An approved or conditionally approved conversion permit, if not used for the purpose for which it was granted, whether conversion, closure, or cessation of use of a mobilehome park, shall lapse three (3) years after the effective date of the conversion permit as determined pursuant to Section 18.44.080.08. The Planning Commission may revoke a lapsed conversion permit after a public hearing at which it makes findings that the conversion permit has not been used for the purpose for which it was granted within three (3) years of the effective date. The Planning Commission shall not revoke a lapsed conversion permit if it finds, at its public hearing, that more than ten percent (10%) of eligible tenants or owners have been relocated in conformance with the relocation plan and any other conditions of approval of the conversion permit.

An applicant may request an extension of a conversion permit by submitting and setting forth justification for not having proceeded within the three (3) year period. Any application for an extension of a conversion permit must be filed with the Community Development Director at least thirty (30) days prior to the expiration of the conversion permit or any prior extension thereof. Upon receipt of a valid application for extension of a conversion permit, the Planning Commission shall hold a public hearing on the application and, upon completion, of the public hearing, may approve, conditionally approve, or deny the application for extension.
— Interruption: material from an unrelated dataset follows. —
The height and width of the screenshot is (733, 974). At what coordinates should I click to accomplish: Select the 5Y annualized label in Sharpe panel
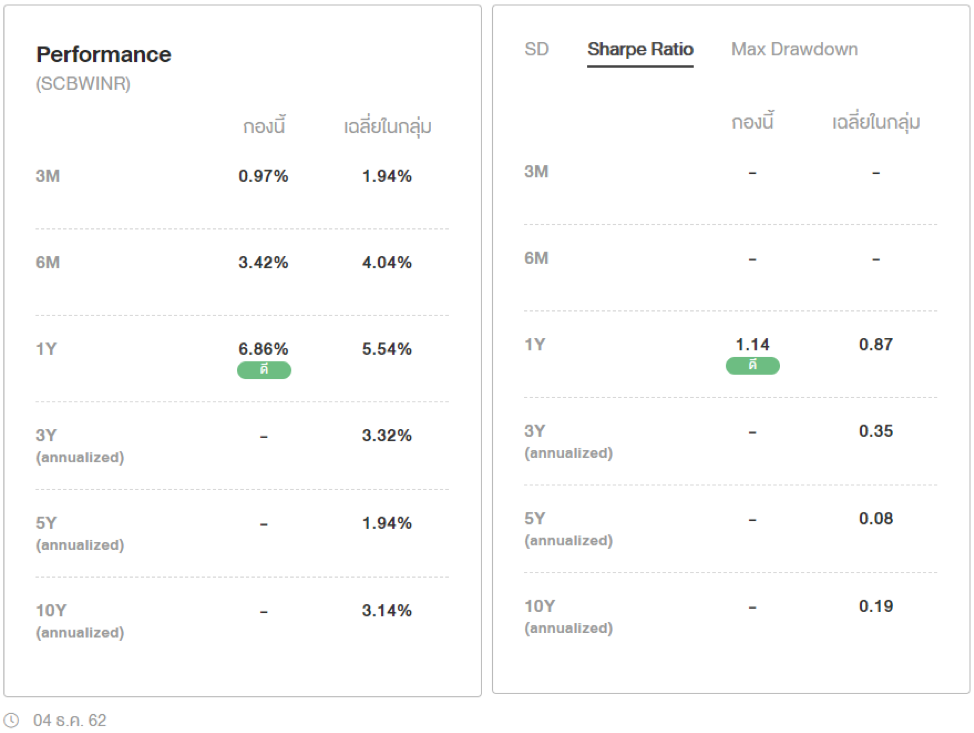568,528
(Ord. 2015-05, Repealed and Replaced, 06/16/2015)

18.44.080.11 Revocation of conversion permit.

The Planning Commission may revoke a conversion permit as set forth in Section 18.68.070.

(Ord. 2015-05, Repealed and Replaced, 06/16/2015)

18.44.090 Mobile food vending.

18.44.090.01 Purpose.

The purpose of this section is to allow mobile food vending in certain locations, while also protecting existing restaurants.

(Ord. 2015-05, Repealed and Replaced, 06/16/2015)

18.44.090.02 Definitions.

The following definitions shall apply whenever the following terms are used in this section:

A.    “Mobile food vendor” means a person who prepares food items for service, sale, or distribution by means of a vehicle.

B.    “Mobile food vendor permit” means a permit issued to a mobile food vendor by the Community Development Department for the long-term placement of a mobile food vendor on a site.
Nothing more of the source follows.